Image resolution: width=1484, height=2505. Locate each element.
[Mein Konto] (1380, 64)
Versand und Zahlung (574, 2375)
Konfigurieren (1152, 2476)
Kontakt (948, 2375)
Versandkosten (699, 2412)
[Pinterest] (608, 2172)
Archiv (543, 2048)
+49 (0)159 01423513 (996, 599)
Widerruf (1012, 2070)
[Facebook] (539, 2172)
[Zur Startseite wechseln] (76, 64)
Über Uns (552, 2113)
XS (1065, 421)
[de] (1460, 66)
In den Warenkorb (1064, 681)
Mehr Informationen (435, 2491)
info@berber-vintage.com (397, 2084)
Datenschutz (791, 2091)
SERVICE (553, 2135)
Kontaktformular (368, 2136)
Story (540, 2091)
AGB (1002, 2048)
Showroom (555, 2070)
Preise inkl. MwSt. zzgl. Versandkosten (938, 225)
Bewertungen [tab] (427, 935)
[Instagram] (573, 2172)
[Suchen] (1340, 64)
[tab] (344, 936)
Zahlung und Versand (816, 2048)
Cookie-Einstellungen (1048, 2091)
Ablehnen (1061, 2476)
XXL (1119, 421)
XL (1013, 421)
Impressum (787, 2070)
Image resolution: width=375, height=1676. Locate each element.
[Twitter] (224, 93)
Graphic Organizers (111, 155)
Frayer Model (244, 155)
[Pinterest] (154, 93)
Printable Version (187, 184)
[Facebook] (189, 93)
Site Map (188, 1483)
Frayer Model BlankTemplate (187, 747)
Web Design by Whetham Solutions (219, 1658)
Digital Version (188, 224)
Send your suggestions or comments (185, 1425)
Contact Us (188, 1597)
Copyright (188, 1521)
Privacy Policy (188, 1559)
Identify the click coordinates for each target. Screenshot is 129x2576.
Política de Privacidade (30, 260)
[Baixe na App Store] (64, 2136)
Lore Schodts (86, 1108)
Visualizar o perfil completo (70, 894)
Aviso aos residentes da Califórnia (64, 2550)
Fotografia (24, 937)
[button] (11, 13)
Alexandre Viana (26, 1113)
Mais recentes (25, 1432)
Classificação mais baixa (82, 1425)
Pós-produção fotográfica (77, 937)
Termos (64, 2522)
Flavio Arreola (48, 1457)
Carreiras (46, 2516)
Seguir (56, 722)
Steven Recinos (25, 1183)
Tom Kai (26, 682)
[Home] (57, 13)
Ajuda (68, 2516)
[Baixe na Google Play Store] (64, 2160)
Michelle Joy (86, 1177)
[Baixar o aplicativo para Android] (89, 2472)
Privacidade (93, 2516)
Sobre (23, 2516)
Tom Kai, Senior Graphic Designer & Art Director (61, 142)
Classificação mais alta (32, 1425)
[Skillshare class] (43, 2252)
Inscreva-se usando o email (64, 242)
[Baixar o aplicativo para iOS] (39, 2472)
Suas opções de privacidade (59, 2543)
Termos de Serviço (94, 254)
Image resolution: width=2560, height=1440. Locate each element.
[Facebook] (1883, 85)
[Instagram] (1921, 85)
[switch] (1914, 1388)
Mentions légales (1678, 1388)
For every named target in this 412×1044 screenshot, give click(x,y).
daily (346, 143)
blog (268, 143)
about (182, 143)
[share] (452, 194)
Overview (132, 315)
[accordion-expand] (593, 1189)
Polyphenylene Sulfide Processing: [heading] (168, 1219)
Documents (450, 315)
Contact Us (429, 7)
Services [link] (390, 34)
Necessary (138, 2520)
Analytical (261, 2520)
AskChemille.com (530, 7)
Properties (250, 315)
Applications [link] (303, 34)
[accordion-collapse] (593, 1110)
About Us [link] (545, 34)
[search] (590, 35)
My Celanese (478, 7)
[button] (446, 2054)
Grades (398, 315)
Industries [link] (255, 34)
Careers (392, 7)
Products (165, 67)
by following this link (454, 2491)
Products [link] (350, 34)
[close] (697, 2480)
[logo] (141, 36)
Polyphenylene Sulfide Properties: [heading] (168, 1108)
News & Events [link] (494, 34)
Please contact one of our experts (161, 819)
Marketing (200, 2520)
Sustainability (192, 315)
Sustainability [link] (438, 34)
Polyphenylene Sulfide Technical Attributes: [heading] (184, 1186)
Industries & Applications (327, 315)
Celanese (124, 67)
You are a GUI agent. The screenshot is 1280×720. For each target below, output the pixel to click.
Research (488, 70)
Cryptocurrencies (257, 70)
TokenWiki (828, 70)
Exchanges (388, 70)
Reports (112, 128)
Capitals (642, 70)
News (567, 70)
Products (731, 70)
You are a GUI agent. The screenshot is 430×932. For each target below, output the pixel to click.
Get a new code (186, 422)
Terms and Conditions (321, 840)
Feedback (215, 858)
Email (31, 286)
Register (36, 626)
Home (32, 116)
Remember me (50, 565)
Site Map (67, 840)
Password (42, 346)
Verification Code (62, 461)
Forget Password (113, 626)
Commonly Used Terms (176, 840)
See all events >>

> **Exercise goal**:
In the material above, find the line containing "XS (1065, 421)" and the line containing "XL (1013, 421)", then write out exactly those two lines and every line between them, and nothing more.

> **Written solution**:
XS (1065, 421)
[de] (1460, 66)
In den Warenkorb (1064, 681)
Mehr Informationen (435, 2491)
info@berber-vintage.com (397, 2084)
Datenschutz (791, 2091)
SERVICE (553, 2135)
Kontaktformular (368, 2136)
Story (540, 2091)
AGB (1002, 2048)
Showroom (555, 2070)
Preise inkl. MwSt. zzgl. Versandkosten (938, 225)
Bewertungen [tab] (427, 935)
[Instagram] (573, 2172)
[Suchen] (1340, 64)
[tab] (344, 936)
Zahlung und Versand (816, 2048)
Cookie-Einstellungen (1048, 2091)
Ablehnen (1061, 2476)
XXL (1119, 421)
XL (1013, 421)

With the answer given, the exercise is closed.